I am running PageRank on a weighted DiGraph where nodes = 61634, edges = 28,378.
pagerank(G)
throws me ZeroDivsionError
pagerank_numpy(G)
throws me ValueError : array to big
pagerank_scipy(G)
gives me the page ranks though
I can understand that pagerank_numpy
error would be due to memory limitations but why does pagerank fail? I tried adding an infinitesimal values to edges with zero weights but the same issues persist. Some pointers would be nice.

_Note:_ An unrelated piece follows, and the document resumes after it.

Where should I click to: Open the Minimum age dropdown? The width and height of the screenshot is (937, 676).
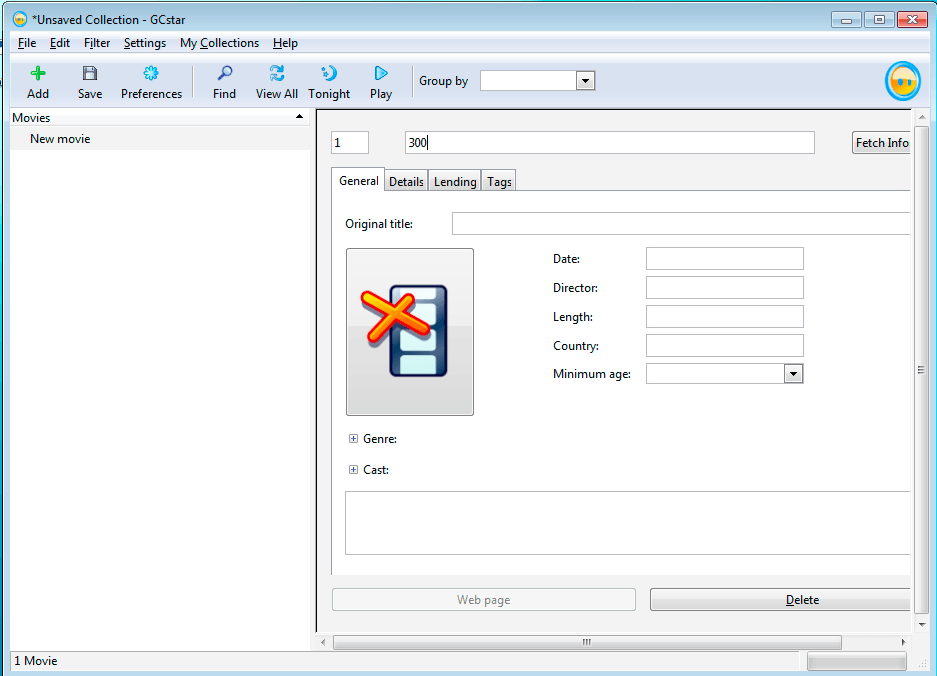[x=792, y=373]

Link to my GraphML file - https://mega.co.nz/#!xlYzEDAI!Lyh5pD-NJL61JPfkrNyJrEm0NnFc586A0MUD8OMYAO0
NetworkX version - 1.8.1 Python - 2.7
pagerank
fails because it performs its computation using stochastic_graph
-- unlike pagerank_numpy
or pagerank_scipy
. From the docs, stochastic_graph
requires:
A NetworkX graph, must have valid edge weights
This "valid edge weights" point (which is not explained at all, which I think is a mistake) is the source of your problem.
For a directed graph, stochastic_graph
uses the out_degree
of each node to normalize the edges. Again from the docs:
The [out] degree is the sum of the edge weights adjacent to the node.
So when you have edges with zero weight or negative weight, the normalization process breaks with a ZeroDivisionError
. The reason that negative weights are an issue is that they can cancel out positive weights, and thus give a node degree zero. For example, in your graph, node '2123271'
has two edges who's weights sum to 0
:
>>> G.edges('2123271', data=True)
[('2123271', '1712899', {'weight': -1L}),
('2123271', '890839', {'weight': 1L})]
Replacing negative or zero edge weights in your graph with a small, positive edge weight made it so pagerank
could run:
In [1]: import networkx as nx
In [2]: G = nx.read_graphml("your_graph.graphml")
In [3]: defaultEdgeWeight = 0.01
In [4]: for u, v, d in G.edges(data=True):
if d['weight'] <= 0:
G[u][v]['weight'] = defaultEdgeWeight
In [5]: P = nx.pagerank( G )
Of course, pagerank
didn't converge after 102 iterations, but that's another issue.